The partners in a film tax scheme, Gala Film Partners LLP, have lost a dispute with HMRC over whether its losses of £110m were a true interpretation of the trading position
Members of the Gala Film Partners LLP went to the First Tier Tribunal (FTT) to reject amendments made by HMRC to its partnership tax return for the 2003/04 tax year related to film schemes offered to high net worth investors for involvement in the distribution of Sony Corporation films.
The case took years to be get to the tribunal and it was heard eventually over a four-week period in November to December 2021, however a decision has only just been released after 20 months.
The main points at stake were that in a closure notice dated 28 August 2015, HMRC asserted that Gala did not, as it had claimed, incur a loss in that tax year of £110,755,060 in the course of carrying on a trade of film distribution and that it had taxable profits of £552,570.

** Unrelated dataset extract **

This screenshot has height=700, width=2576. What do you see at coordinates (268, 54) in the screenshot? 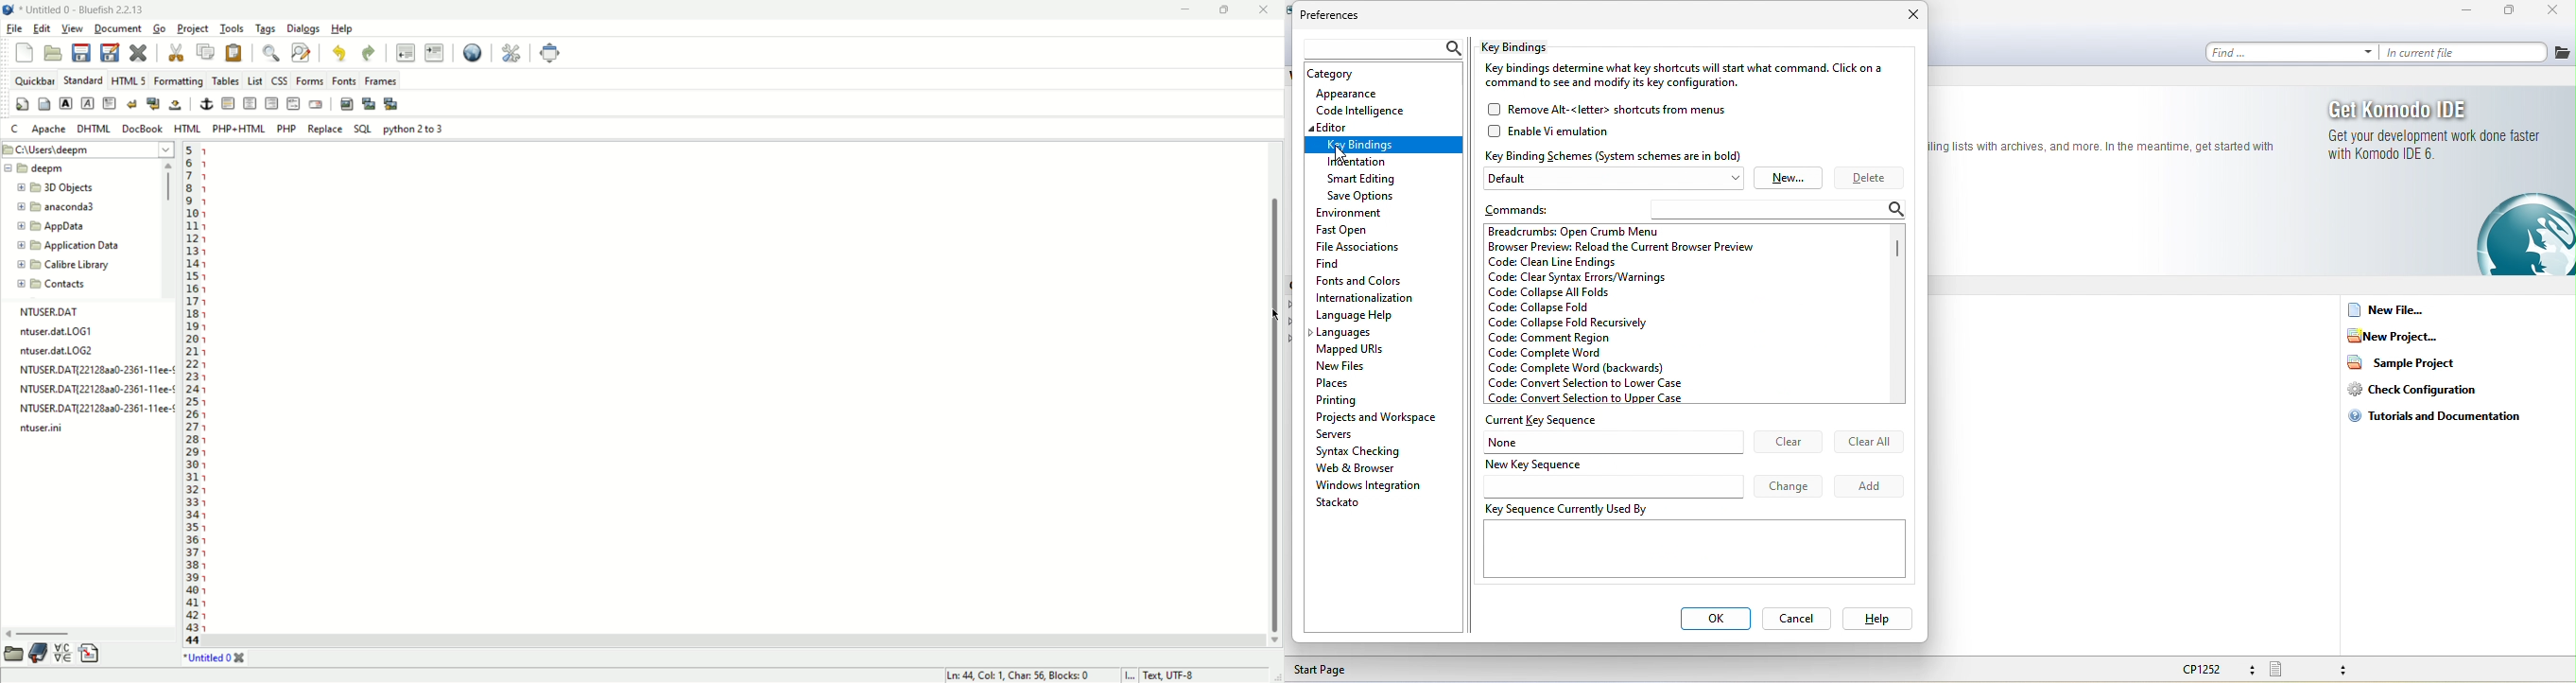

Gala was set up by Invicta Capital Limited on 7 May 2003 and was run by CEO and chair, Mohammed Yusef as a vehicle for high net worth individuals to invest in arrangements devised by Invicta. The scheme related to the distribution of films produced by entities linked to Sony Corporation.
Under licence agreements, Gala would acquire the rights in the films for 21 years, including cinema release, DVD, subscription TV and a terrestrial TV window.
Each scheme participant had to invest £10m in the partnership, the majority of which could be loaned back to the individual with a limit of £7.75m through a bank loan from Société Générale. The tribunal documents indicate that initially there were 35 investors.
Long running deals with the studios meant that annual royalties would be paid to the partnership and from year eight, the participators’ loans would be repaid.
As it was expected that no distribution income would be received by the partnership until its second period of trading the partner’s share of the first year’s trading loss would be £10m.
By utilising section 380 and 381 of Income Tax Act (ICTA) the partner would be able to claim tax relief at 40%, assuming the income they were setting the trading loss against was taxable at 40%, the scheme details suggested.
The distribution deal with Sony only lasted three years which meant that the members received a net benefit purely from tax relief of approximately £1m, described as the ‘tax benefit’ by HMRC. If the scheme had run for eight years, the investors would have made a loss as the original proposal outlined.
HMRC argued that it was inevitable from the outset that the call option would be exercised at the first opportunity (as it was) so that the members would suffer only a capital gains tax (CGT) charge on the option price and thereby obtain the tax benefit. In their view, that was ‘the only realistic way of the members making a return from their investment in Gala’.
‘It was an inherent feature of the scheme that it would be wound up in a manner which attracted a CGT charge, on the price paid on the exercise of the call option, rather than an income tax charge (as would apply to the final “minimum amount”) thereby ensuring that the individual investors would (if the scheme worked as intended) be able to make a profit on their cash contributions purely from tax relief,’ HMRC stated.
Gala disputed that they could not have known Sony would wind up the distribution deal early so that the tax benefit would be realised.
The tribunal ruled that ‘Gala did not carry on any trade and if, contrary to our view, it did carry on a trade, it did not do so with a view to profit’.
HMRC has accordingly sought to disallow the loss and considers that Gala’s turnover for the 2003/04 tax year is taxable under Case VI of schedule D.
In one of the longest judgments released this year, at 364 pages, the tribunal reviewed relevant cases before determining its ruling.
The tribunal found that ‘the members are not entitled under s353 ICTA to claim relief for interest paid on the Société Générale loans on the basis that a necessary condition for relief to apply is not met. The monies borrowed by the members and contributed to Gala were not “used wholly for the purposes of the trade” as required for relief to apply under s 362(1)(b)’.
They also said that Gala did not account for losses incurred due to expenditure and transactions correctly under GAAP accounting rules.
The appellants have the right to appeal.